The formation of secondary tumors by circulating cancer cells requires embolization by aggregating with other tumor cells in micro capillaries followed by extravasation at secondary sites. In the first step of extravasation, cells bind to endothelial cells through protein-carbohydrate interactions and penetrate through the layers of endothelial cells and basement membrane. It was shown that cell surface gal-3 mediates homotypic cell adhesion by binding to soluble complementary glycoconjugates^{114, 115}. Interactions of metastatic cancer cells with vasculatory endothelium are critical during early stages of cancer metastasis¹¹⁶. Gal-3 mediates homotypic and heterotypic aggregation and promotes interactions between tumor cells and endothelial cells, angiogenesis, and tumor metastasis^{2, 4, 7}. It has been shown that gal-3 expressed in endothelium participates in docking of cancer cells including breast and prostate cancers on capillary endothelium by specifically interacting with cancer cells-associated TF-disaccharide (TFD, Galβ1,3GalNAc)^117–119. The TFD, present in the core I structure of mucin-type O-linked glycan, is generally masked by sialic acid in normal cells, but is exposed or non-sialylated in malignant and premalignant epithelia^{118, 119}. Circulating gal-3 has been shown to increase cancer cell homotypic aggregation by interaction with TFD on the cancer-associated transmembrane mucin protein MUC1^{120, 121}. Significance of gal-3 in homotypic and heterotypic cell-cell interactions was also demonstrated by using three-dimensional co-cultures of endothelial and epithelial cells⁷³. Gal-3 was shown to stimulate capillary tube formation of human umbilical vein endothelial cells (HUVEC) in vitro and angiogenesis in vivo, which was inhibited by specific sugars and antibodies. Overexpression of gal-3 in gal-3 non-expressing prostate cancer cell line LNCaP induced in vivo tumor growth and angiogenesis¹²².

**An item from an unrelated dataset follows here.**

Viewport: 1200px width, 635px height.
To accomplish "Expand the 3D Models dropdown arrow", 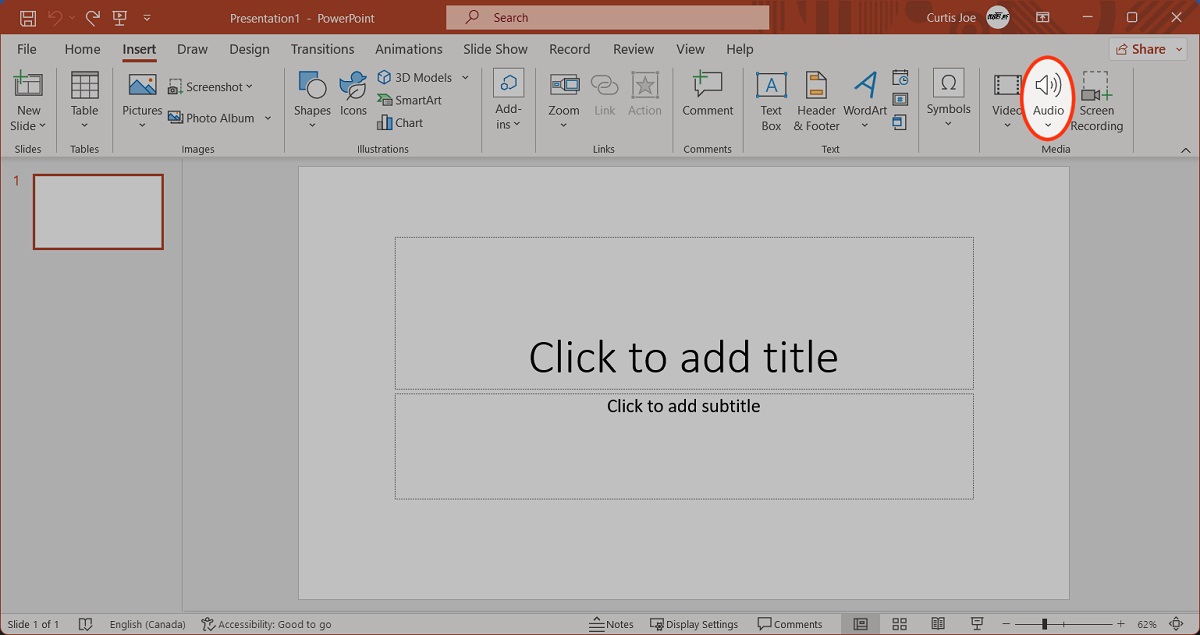I will pyautogui.click(x=465, y=77).

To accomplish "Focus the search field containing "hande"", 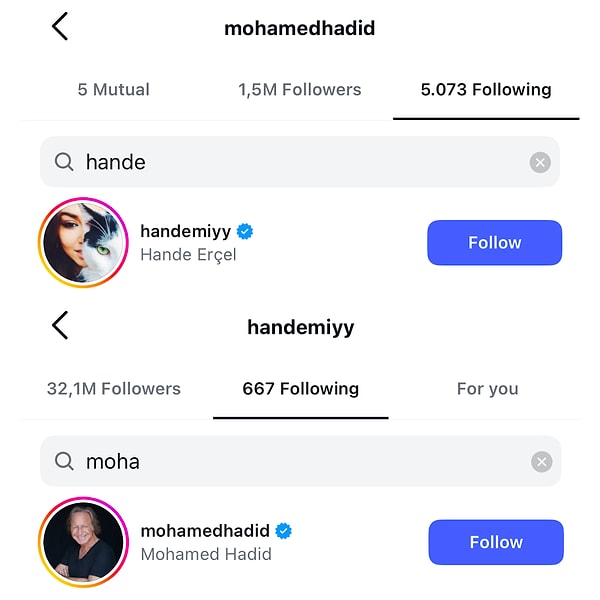I will click(300, 162).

Natural carbohydrate compounds to prevent gal-3-mediated tumorigenesis

There have been a few attempts to use naturally occurring substances to control and prevent cancer metastasis. Modified citrus pectin (MCP), a pH-modified soluble β-galactosyl-containing polysaccharide obtained from the peel of citrus fruits has been claimed to be an effective anti-metastatic drug for many cancers¹²³. The MCP was shown to inhibit in vitro tumor cell adhesion to endothelium¹²⁴ and homotypic aggregation as well as in vivo formation of metastatic deposits of human breast and prostate carcinoma cells in lungs and bones¹²⁵.

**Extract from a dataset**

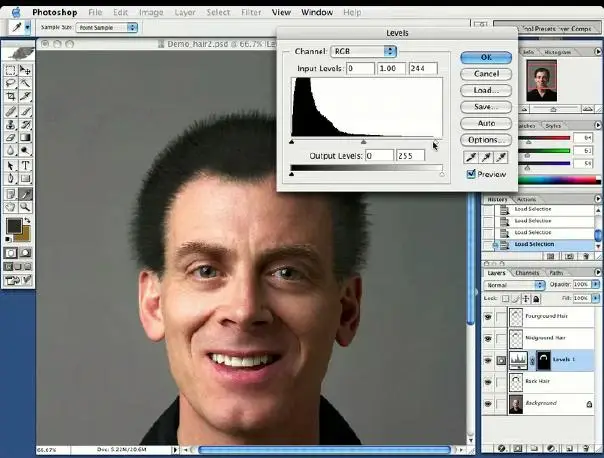Select the Zoom magnifier tool

[25, 207]

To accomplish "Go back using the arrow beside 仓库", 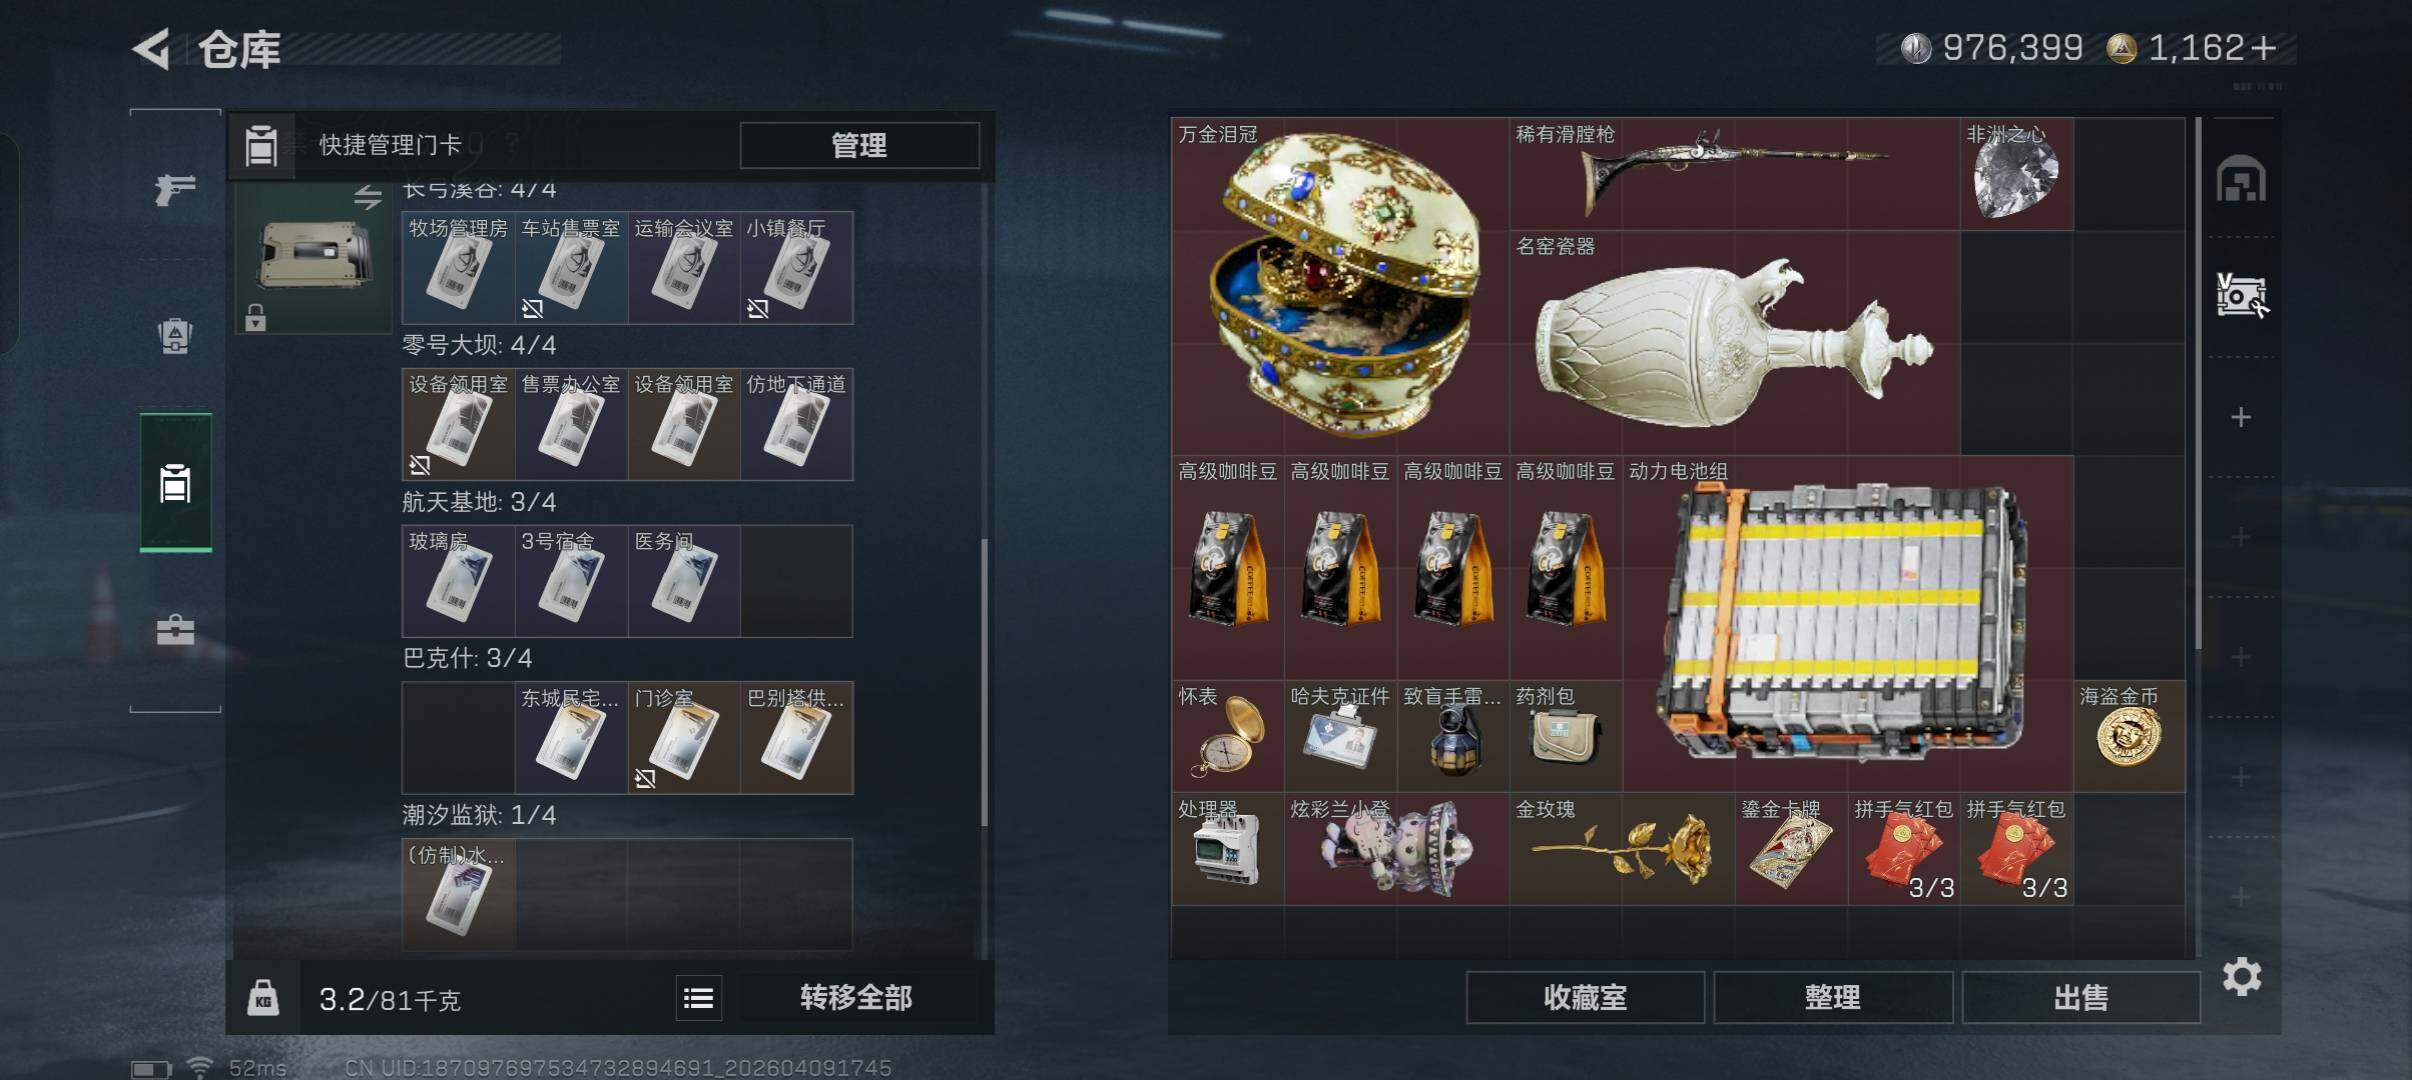I will coord(153,49).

As TFD is found exposed mostly on tumor cell surface (masked in normal cells) and also tumor-endothelial cell interactions required for metastasis are mediated by endothelium-associated gal-3 and cancer cell associated TFD, we reasoned that exogenous TFD would be more effective and specific to block gal-3-mediated tumorigenesis. We purified TFD-containing glycopeptide from cod fish and showed that TFD compound could inhibit tumor-endothelial cell interactions and angiogenesis¹²⁶. Moreover, the purified TFD compound blocked gal-3 mediated T cell apoptosis¹²⁶.

Concluding remarks

During cancer progression and metastasis, gal-3 renders anti-cancer activities in several ways. First, the intracellular (cytoplasmic) gal-3 is anti-apoptotic. Second, gal-3 promotes angiogenesis. Third, the extracellular gal-3 is involved in homotypic aggregation. Fourth, tumor-endothelial cell interactions required for metastasis are mediated by endothelium associated gal-3 and cancer cell-associated TFD. Fifth, tumor cell secreted gal-3 induces apoptosis of cancer-infiltrating T cells, thus, to promote immune escape and tumor progression. Thus, gal-3 plays multiple crucial roles in cancer progression and metastasis and so perturbation of gal-3 function either by blocking its expression with siRNA or by inhibiting its activity with external carbohydrates such as pectin or TFD would prevent tumorigenesis.

Fig 3. Function of galectin-3.

Schematic representation of (A) intracellular and (B–D) extracellular function of gal-3. A. Nuclear gal-3 is apoptotic, while cytoplasmic gal-3 is shown anti-apoptotic. B. Gal-3 promotes tumor-endothelial cell interactions. C. Gal-3 promotes apoptosis of T-cells. D. Gal-3 promotes tumor cell angiogenesis.